* What you have to do: Could you output exactly the lines running from the one containing "Click the word Subtotal in first row" to the final line of the listing below, leaving out pictures?
____
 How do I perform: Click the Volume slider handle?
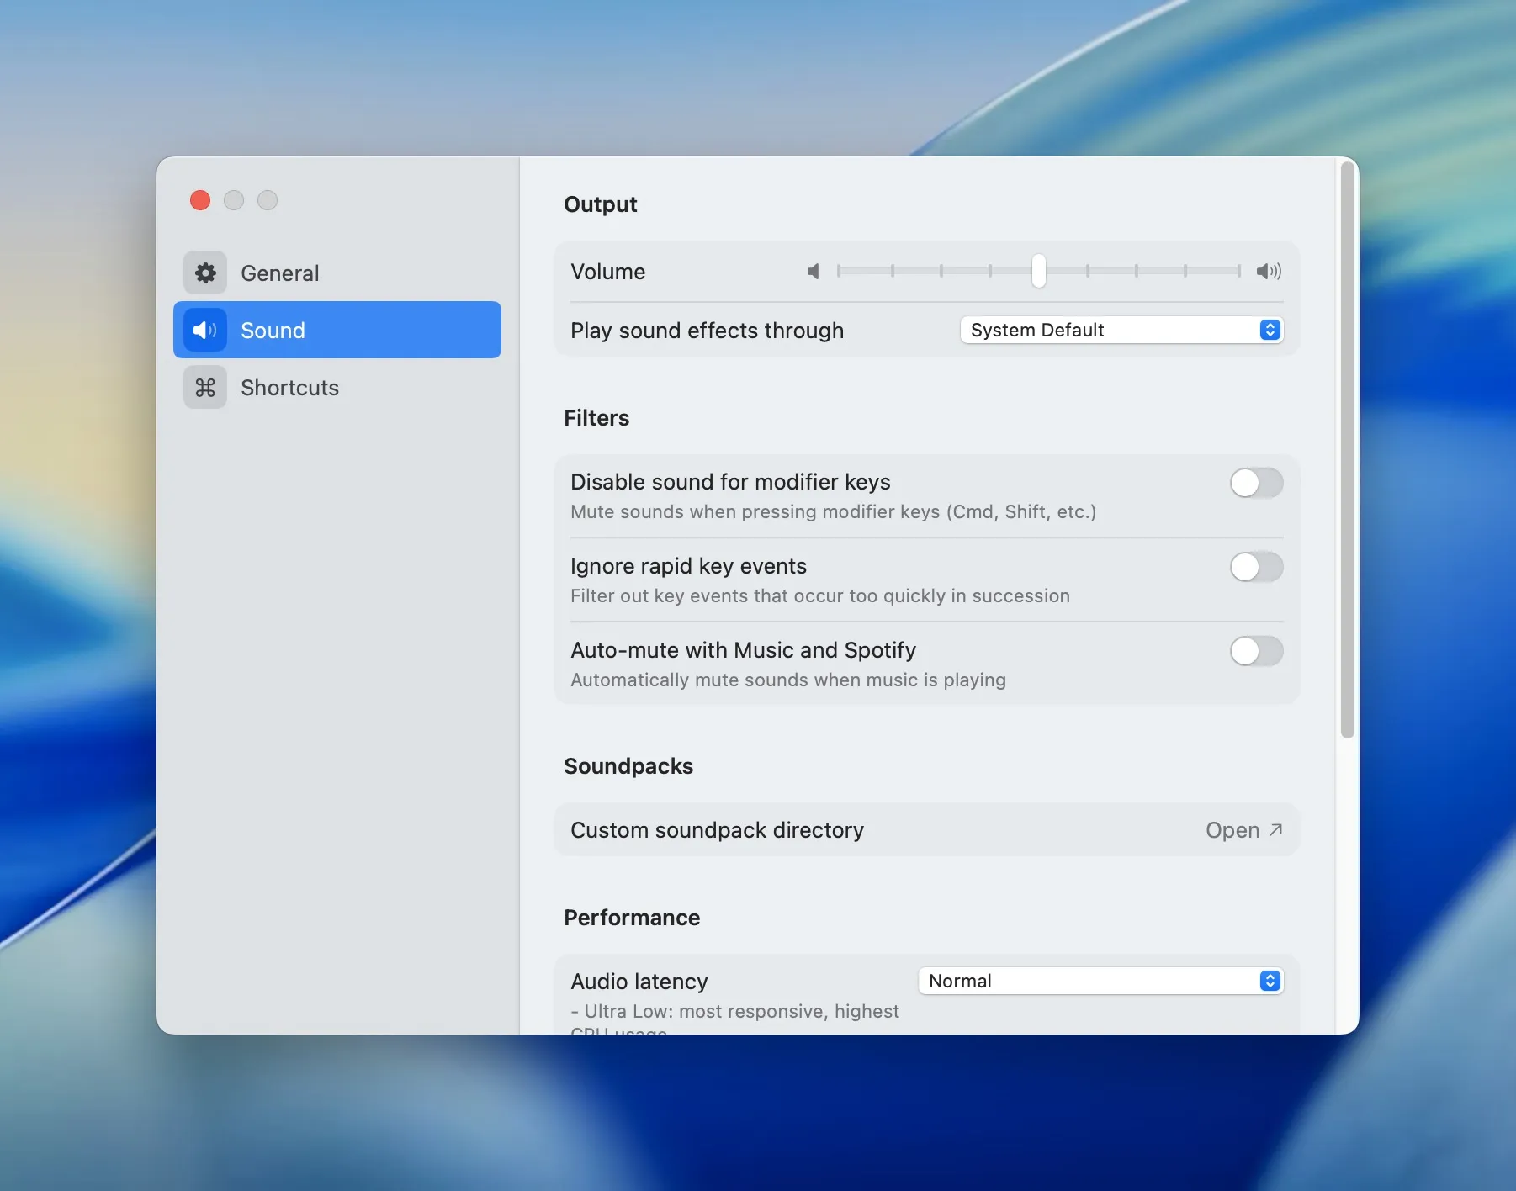coord(1039,271)
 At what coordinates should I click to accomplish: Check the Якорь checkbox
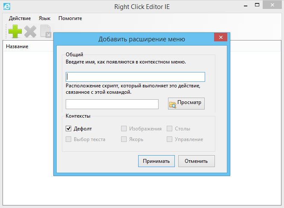[x=124, y=139]
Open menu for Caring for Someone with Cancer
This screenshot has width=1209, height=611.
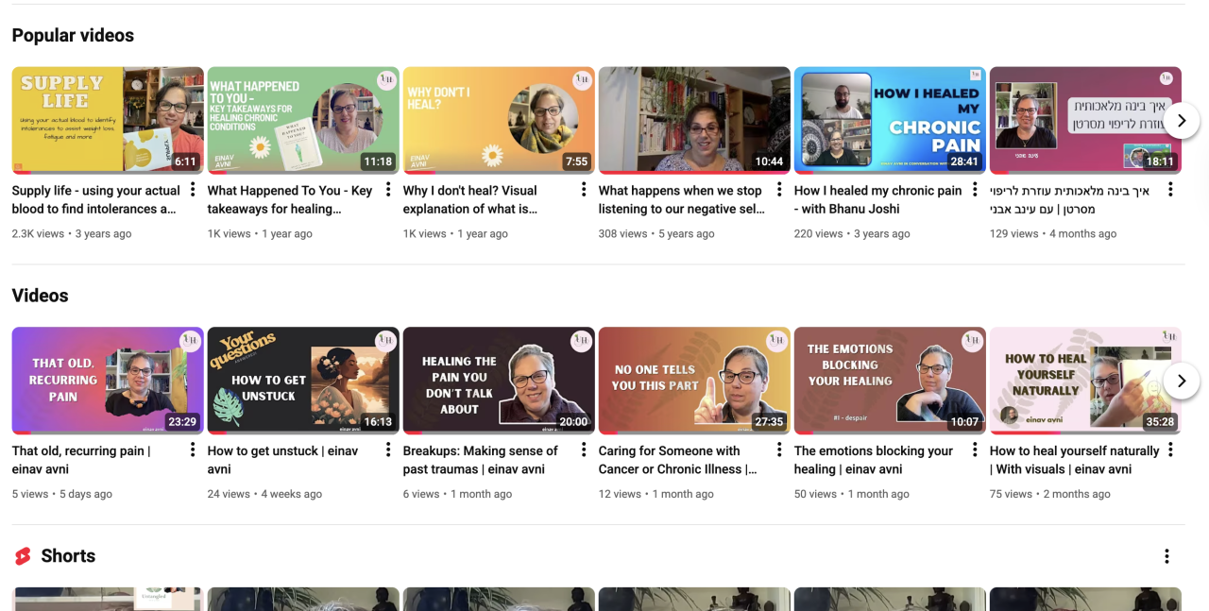point(779,450)
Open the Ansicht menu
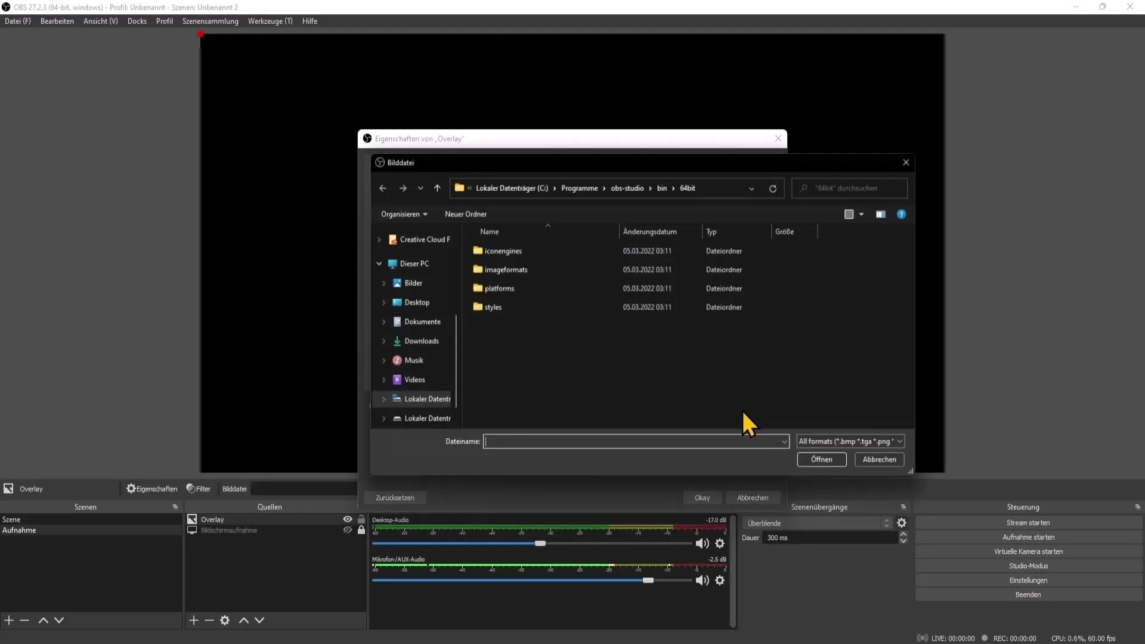1145x644 pixels. 100,21
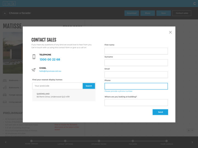Go to the Home Design step

point(31,141)

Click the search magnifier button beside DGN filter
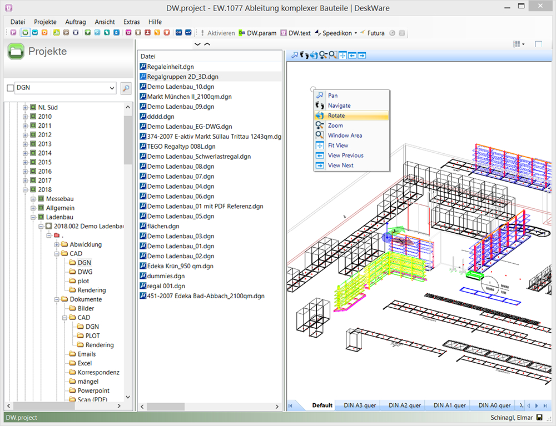pos(126,88)
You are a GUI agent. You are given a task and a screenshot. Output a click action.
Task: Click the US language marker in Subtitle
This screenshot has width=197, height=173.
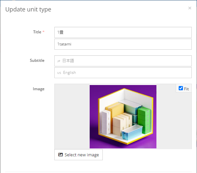pyautogui.click(x=59, y=73)
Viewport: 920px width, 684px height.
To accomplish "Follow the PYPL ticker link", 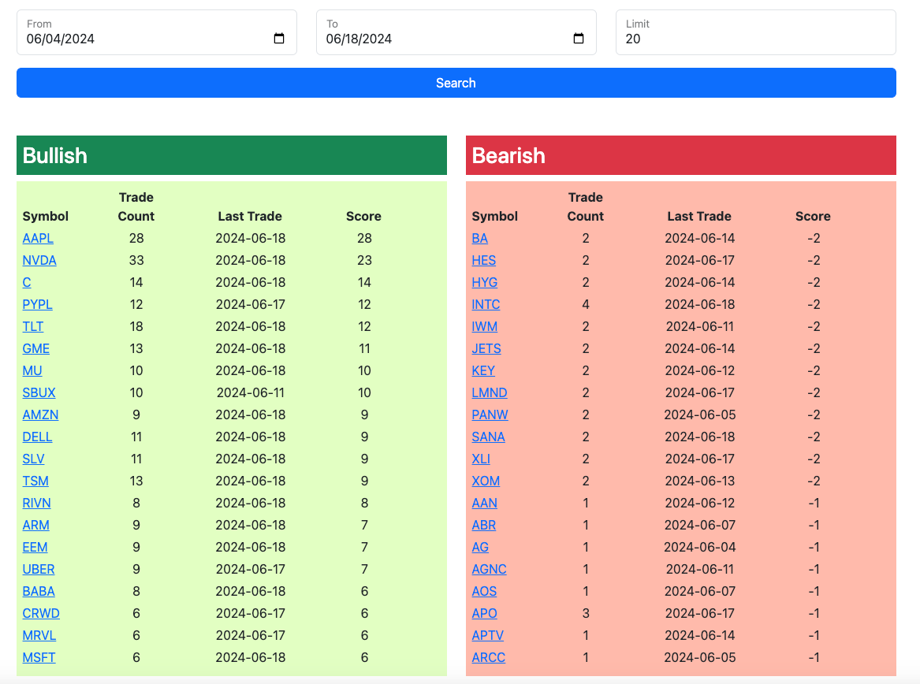I will tap(38, 304).
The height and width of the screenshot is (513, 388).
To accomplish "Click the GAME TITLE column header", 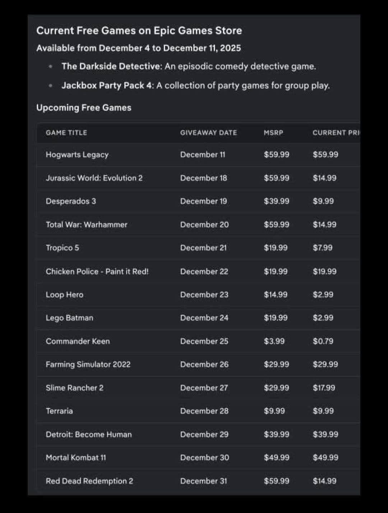I will 66,133.
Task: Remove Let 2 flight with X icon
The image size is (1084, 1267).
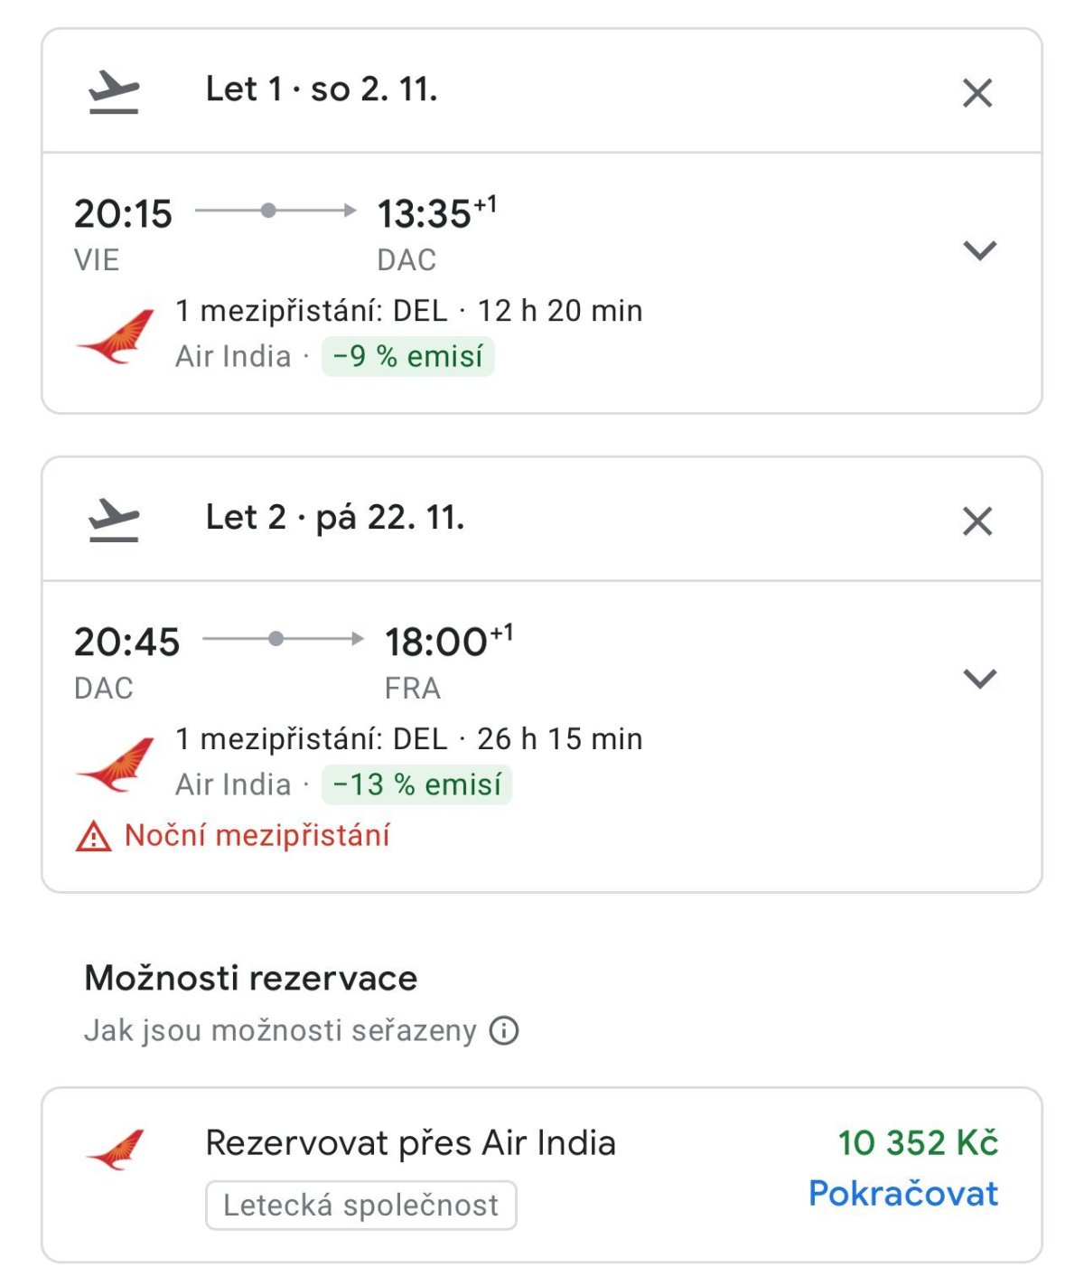Action: [x=977, y=521]
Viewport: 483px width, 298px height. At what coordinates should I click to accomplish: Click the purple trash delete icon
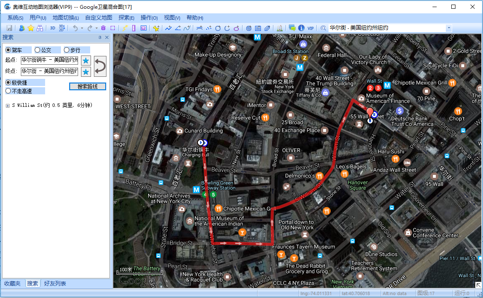pos(103,28)
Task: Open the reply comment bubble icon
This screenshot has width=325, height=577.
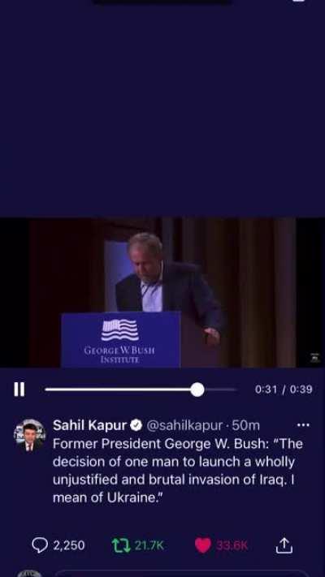Action: (x=40, y=545)

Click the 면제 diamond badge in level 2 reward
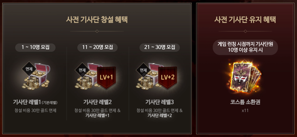coord(82,70)
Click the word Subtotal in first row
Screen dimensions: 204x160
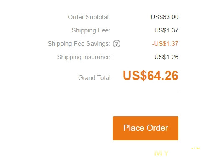point(98,17)
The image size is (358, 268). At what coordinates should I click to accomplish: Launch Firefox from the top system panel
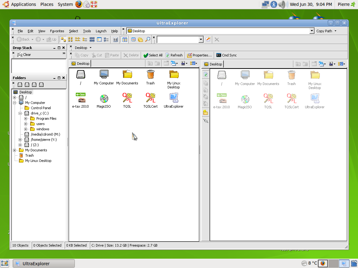pos(79,4)
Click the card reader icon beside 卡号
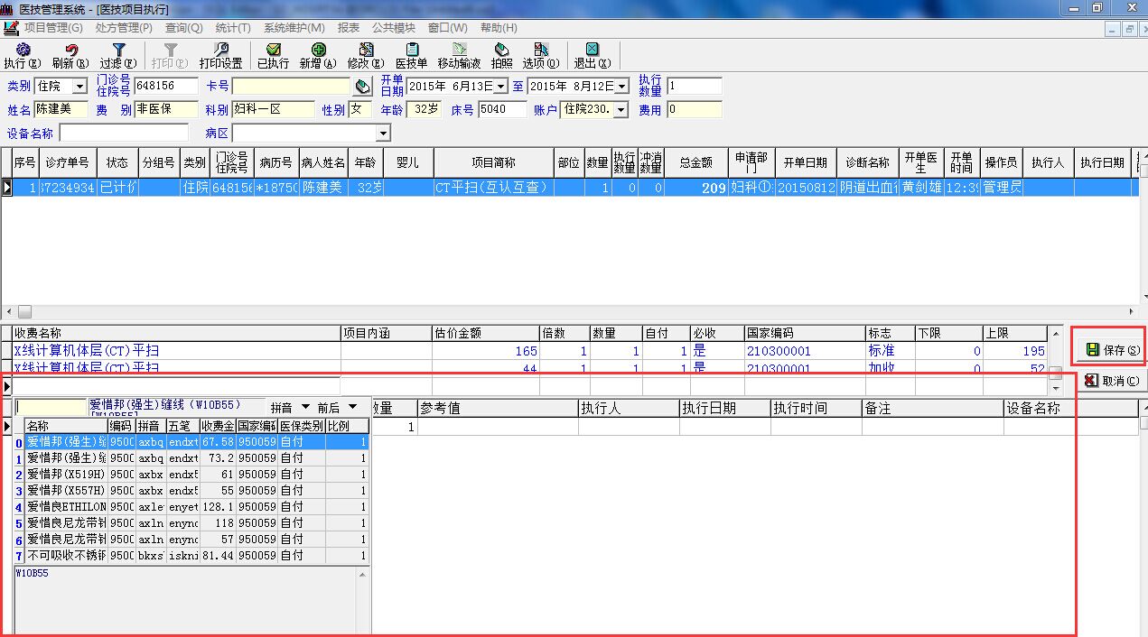 tap(362, 87)
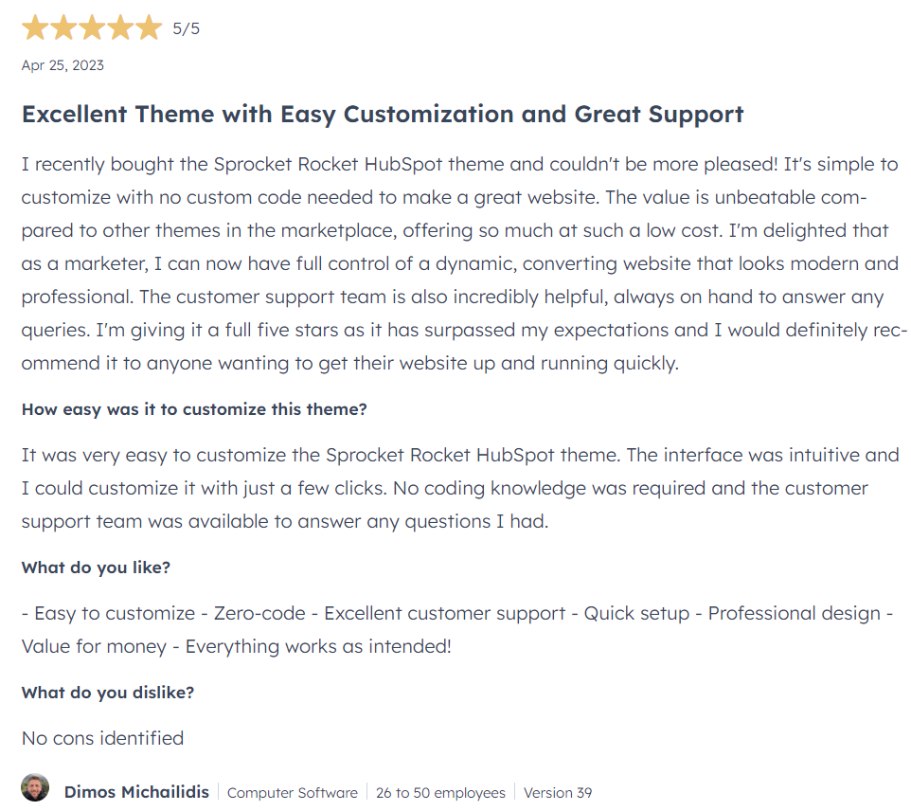Click the 'No cons identified' text
The width and height of the screenshot is (911, 811).
click(x=103, y=738)
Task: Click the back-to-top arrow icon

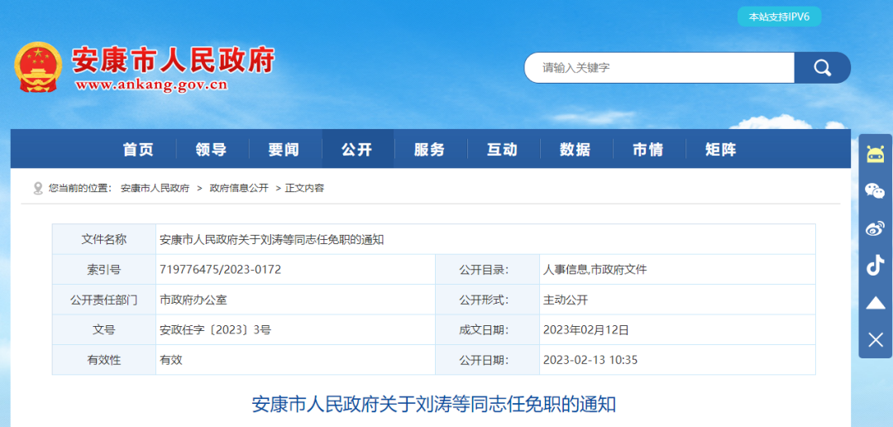Action: [875, 303]
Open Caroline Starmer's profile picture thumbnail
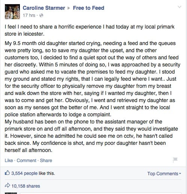This screenshot has height=194, width=187. pos(12,12)
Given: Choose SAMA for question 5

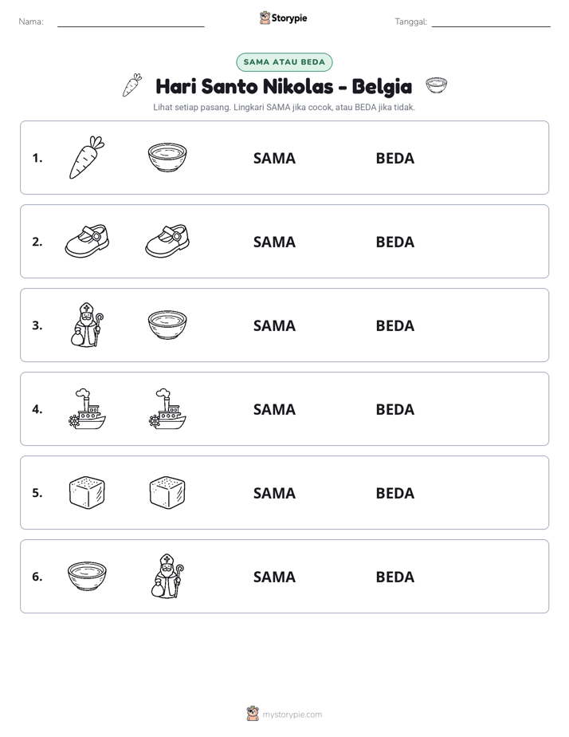Looking at the screenshot, I should tap(274, 493).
____
* Output of the task:
Click the word Subtotal in first row
Screen dimensions: 204x160
point(98,17)
The image size is (358, 268). At what coordinates should I click to accomplish: Launch Firefox from the top system panel
pos(79,4)
Click the card reader icon beside 卡号
 tap(362, 87)
Click the 'No cons identified' text
The width and height of the screenshot is (911, 811).
click(x=103, y=738)
Task: Click the back-to-top arrow icon

Action: [875, 303]
Open Caroline Starmer's profile picture thumbnail
This screenshot has height=194, width=187. pos(12,12)
Given: Choose SAMA for question 5

Looking at the screenshot, I should tap(274, 493).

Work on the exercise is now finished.